デザインルームがある本社近くにある、先ほど紹介したウェッジウッド美術館に行けば、2世紀半前のパターンブックを見ることもできる環境にあります。
「信じられないくらいのデザインソースがアーカイブされているの。それらを見ながら、新しいアイデアを生み出しているの」(グウィンさん)。
「中でもワイルドス トロベリーは特別なパターンだわ。ワイルドストロベリーという果実は英国人にとって、とてもスペシャル。ウィンブルドンやピクニック、ストロベリー・シャンパンなど、楽しいサマータイムを喚起させてくれるの」(アンジェラさん)。
「“パーフェクションラブ”という意味があるのよね!」(グウィンさん)
世界中で愛され、愛好家が多いワイルド ストロベリーシリーズ。今回の260周年記念シリーズのデザインのポイントを聞いてみると……。
「ゴールドを使っている他に、このシリーズだけ、モンシロ蝶を飛ばしたのよ。器の裏面のバックスタンプやボックスなど、いろいろ仕掛けをしたので、それも楽しんでいただけたら、とっても嬉しいです」(アンジェラさん)。
イギリスではポーセリン(陶石)がとれなかったため、牛骨を使った堅牢性の高いファイン ボーン チャイナ(だから、“ボーン”チャイナだったのかと今更知りました照!)が誕生したのだと言います。だから、ウェッジウッドの器は一見繊細そうに見えて、かなりタフなのか、と大興奮してしまいまいました(笑)。
その後、ファクトリーツアーの見学も。絵付けやライニング(手描きで線を描く装飾技術)、釉がけ、型作り、窯焼き……本社と工場が隣接しているからこその密な連携が可能に。だからこそ、ジョサイア氏の魂を全員で共有し、グローバル企業となりながらも、熟練の職人さんと一体となった商品づくりが可能になっているのだな、と。

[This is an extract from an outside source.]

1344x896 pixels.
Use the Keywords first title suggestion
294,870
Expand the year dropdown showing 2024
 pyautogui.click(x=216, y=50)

駆け足でウェッジウッドの魅力を紹介してしまいましたが、いかがでしたでしょうか?
私は、今回の取材を通し、ウェッジウッドがなぜこんなにも長い間、世界中で愛されているのかという理由の一端を垣間みることができました。そして、自分が普段何気なく使っているモノの価値をもう一度見直すキッカケとなりました。
たとえば、一杯の紅茶。
ただ、喉の乾きをいやすためではなく、自分の心をホッとさせたり、満たしたり、休ませたり……そのティータイム自体を慈しめるように。
誰かを大切に思うために、まず自分を大切にしてあげる。毎日そんなふうにティーカップを選びたいと思います。